(begin)

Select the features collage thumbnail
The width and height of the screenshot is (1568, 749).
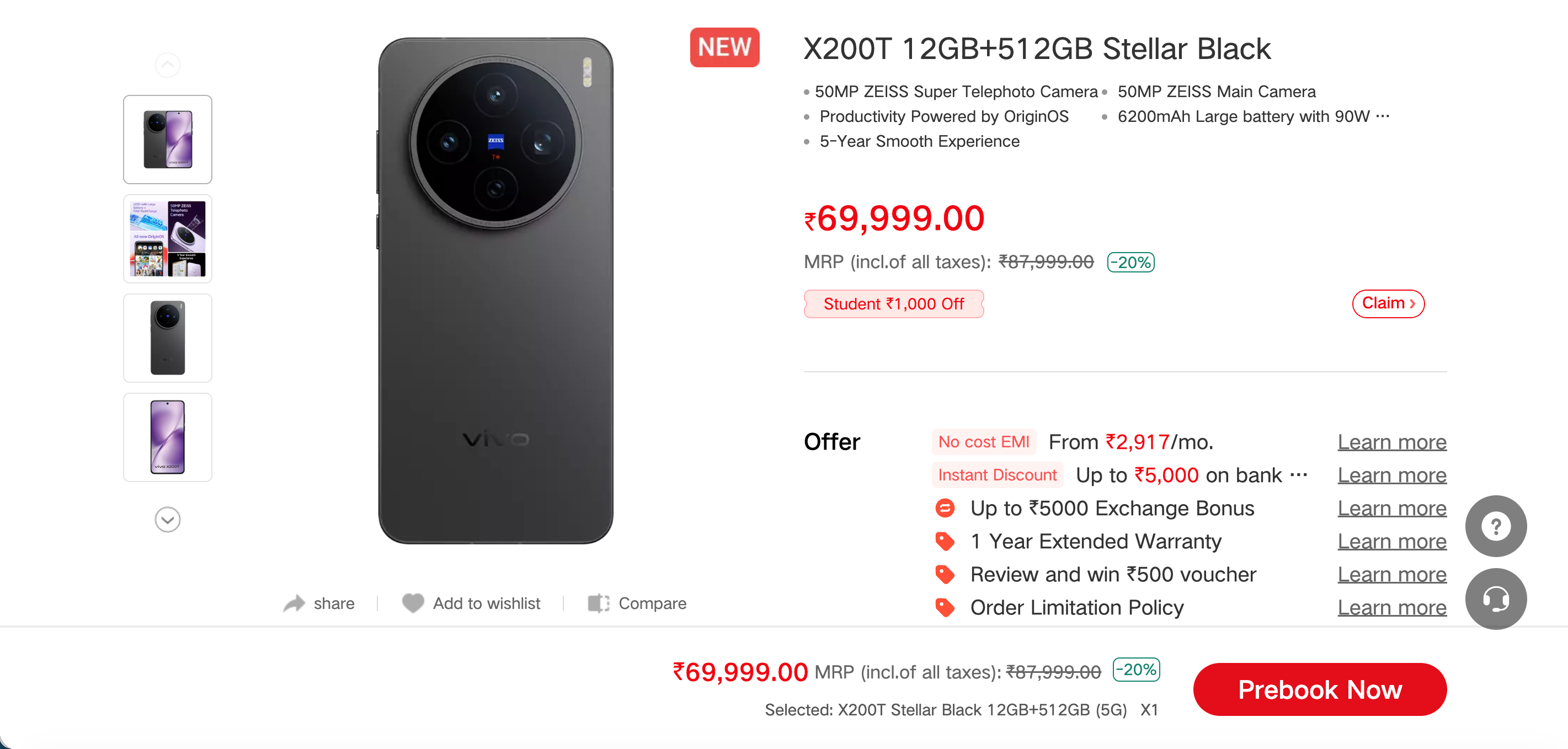click(167, 238)
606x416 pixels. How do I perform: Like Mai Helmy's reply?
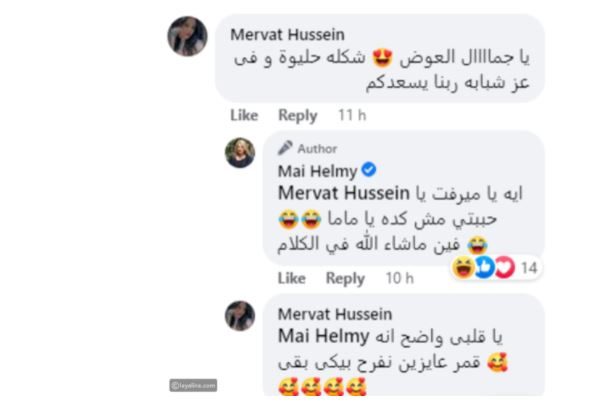coord(291,278)
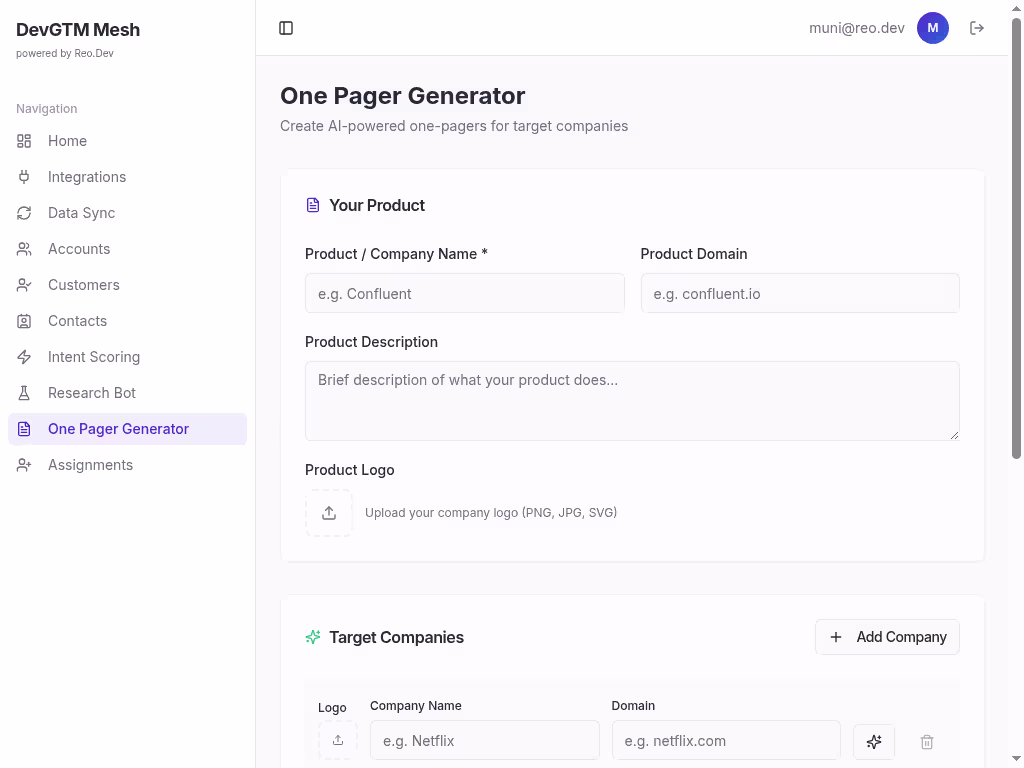Navigate to Accounts in the sidebar
1024x768 pixels.
pos(78,248)
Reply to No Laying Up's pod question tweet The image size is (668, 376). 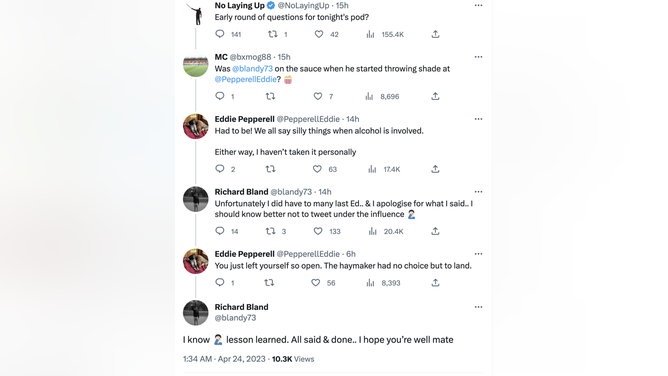[220, 34]
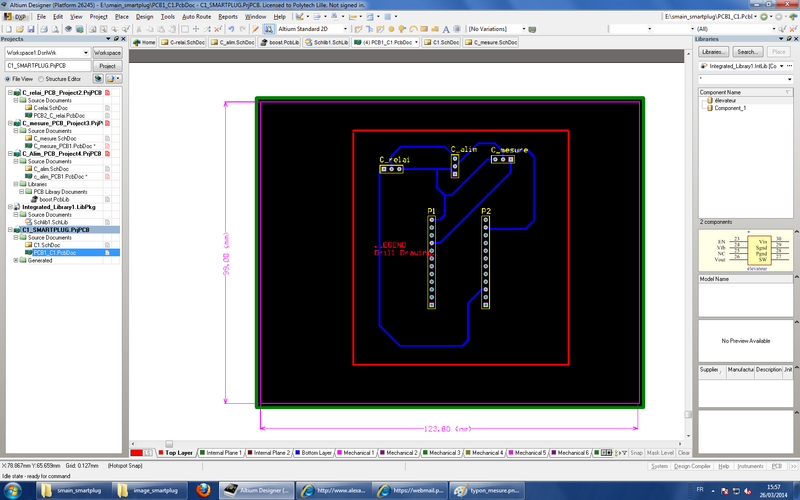800x500 pixels.
Task: Open the Auto Route menu
Action: (196, 17)
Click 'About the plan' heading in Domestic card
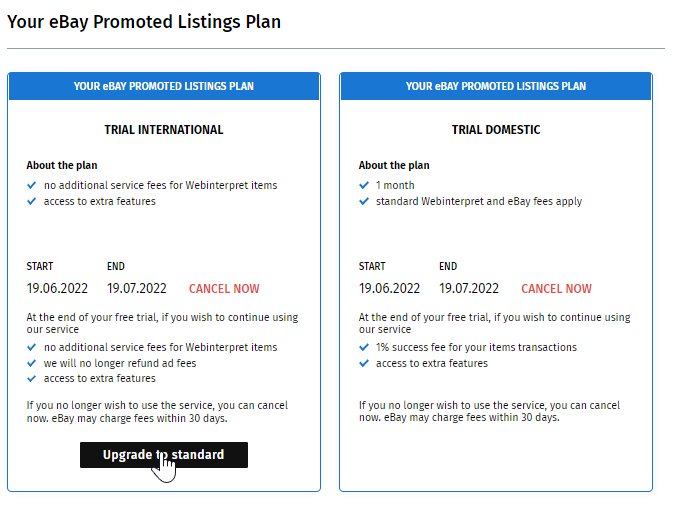The width and height of the screenshot is (674, 510). point(394,165)
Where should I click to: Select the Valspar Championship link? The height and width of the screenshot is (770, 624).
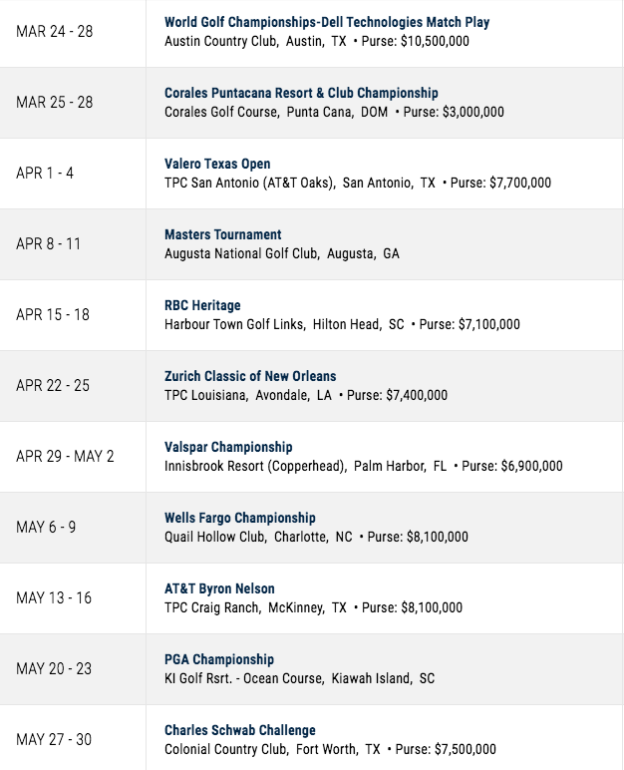click(228, 447)
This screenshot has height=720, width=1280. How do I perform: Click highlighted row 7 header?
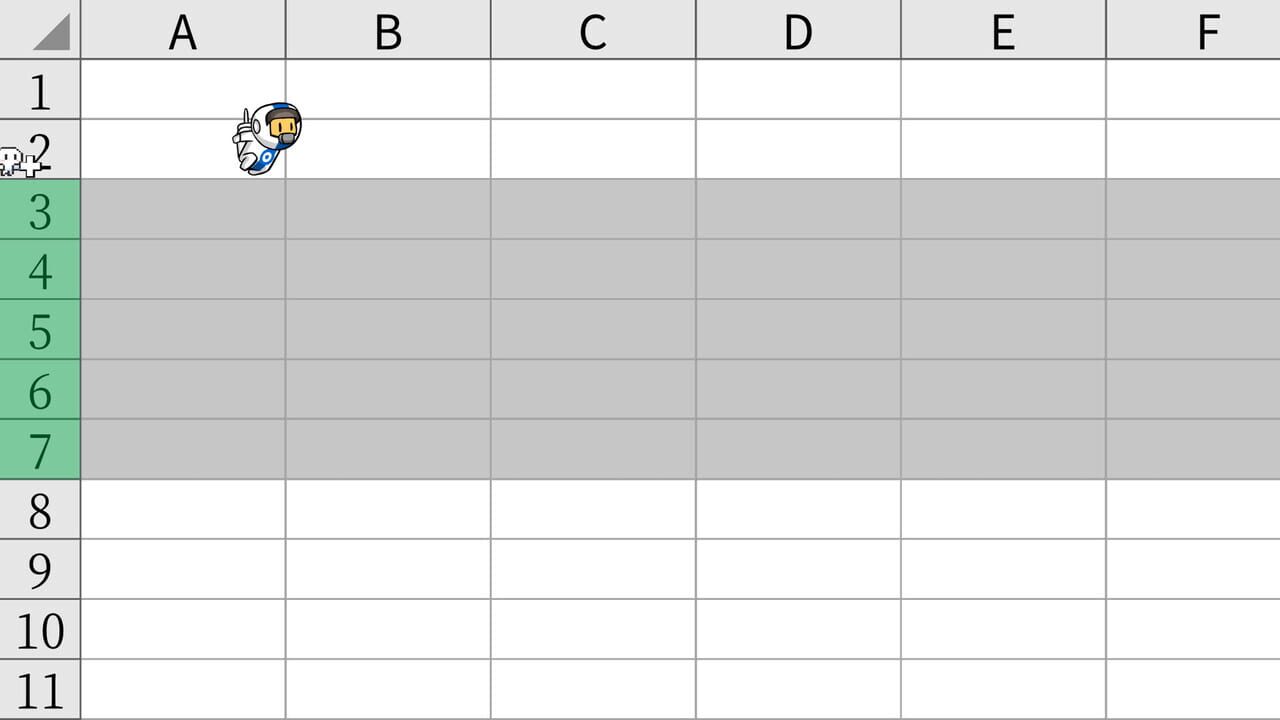click(x=40, y=450)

(end)

Exercise brief
Reproduce word for word the stretch from the line containing "This screenshot has" through the end of the rows, leaving out the pictures.

Output for this task
This screenshot has height=720, width=1280. How do I perform: Click highlighted row 7 header?
click(x=40, y=450)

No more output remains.